It's understood by most in the industry that the biggest VR technology players are Facebook, HTC, Sony and Samsung. But that may be changing soon.
For the most part, Western partnerships, Japanese and Korean companies have dominated the scene. HTC's partnership with Valve has enabled it to bring amazing technology to the Western market, but the ball still largely has stayed with the court of non-Chinese companies. However, the Chinese government has repeatedly expressed the desire to become a world leader in AI and VR, as well as other emerging technologies, and its vast number of state-funded research programs may just enable that future. Let's take a look at some of the reasons why:
1. The number of VR technology startups
There's an ever-increasing of VR hardware and software startups springing up in China. Two of the four HTC Vive accelerators are located in China and the total VR investment in 2015 and 2016 reached 4 billion RMB ($593 million USD) according to TechNode. The government has also enacted its "Internet Plus" action plan, lighting a new fire within prospective entrepreneurs in the nation as they eye increased funding opportunities and state partnerships.

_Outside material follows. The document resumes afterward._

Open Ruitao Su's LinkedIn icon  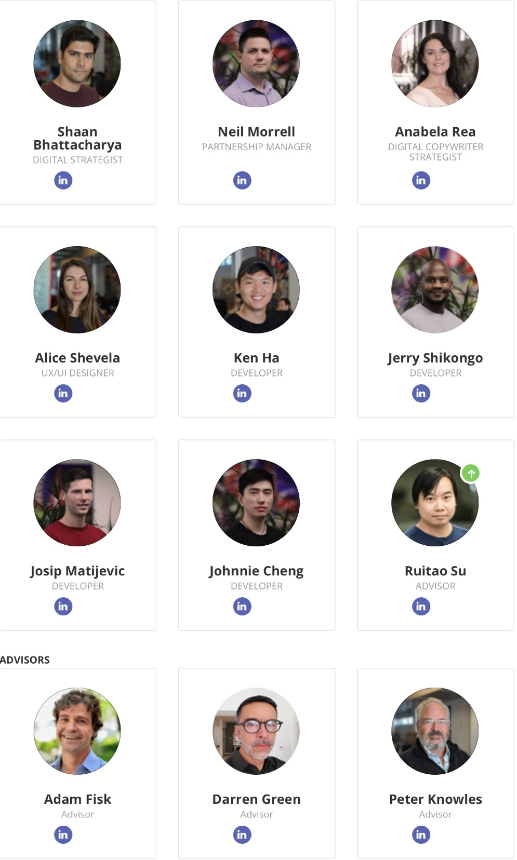[x=421, y=606]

According to the China Electronics Standardization Institute, China’s virtual-reality market is slated to grow to over $7.9 billion USD (55 billion yuan) by 2020.
2. New VR innovations
The birth of these new companies, has led to an immense wave of new VR tech bound for cities across the world. Some of the most impressive products we've seen to date include the Insta360, an affordable 360 camera for smartphones, Noitom's Hi5 VR glove that adds finger-level precision to VR experiences, and the TPCAST, a wireless device that enables the HTC Vive headset to go completely wireless.
3. Experimental new projects
China is renowned for prototyping some pretty wild technologies and ideas, but whether any them have come to fruition is up for debate. VR is no exception to this, with some proposed VR projects being so outrageous that minds across the world will be blown if they're ever pulled off. One such project is Donghu VR Town, an entire city constructed in the south of China where ever facet of daily life, from shopping to entertainment to medical visits are all based on VR technology.
VR is taking China by storm. The number of VR arcades in China today numbers in the thousands, with HTC's own "Viveport Arcade" leading the pack. Chinese e-learning companies, such as NetDragon, are also developing VR technology for classrooms around the country with the goal of making it a staple of the modern Chinese education system. In China, VR presents an opportunity for the infinite scaling of content and software over large numbers of users, which is an undoubtedly an attractive quality of VR for investors as China's population nears 1.5 billion.
Although many of the ground-breaking technological advancements in VR are coming out of Western institutions and startups, China should not be overlooked by anyone watching the unfurling story of VR as the industry crawls out of it's early stages of development into mainstream adoption.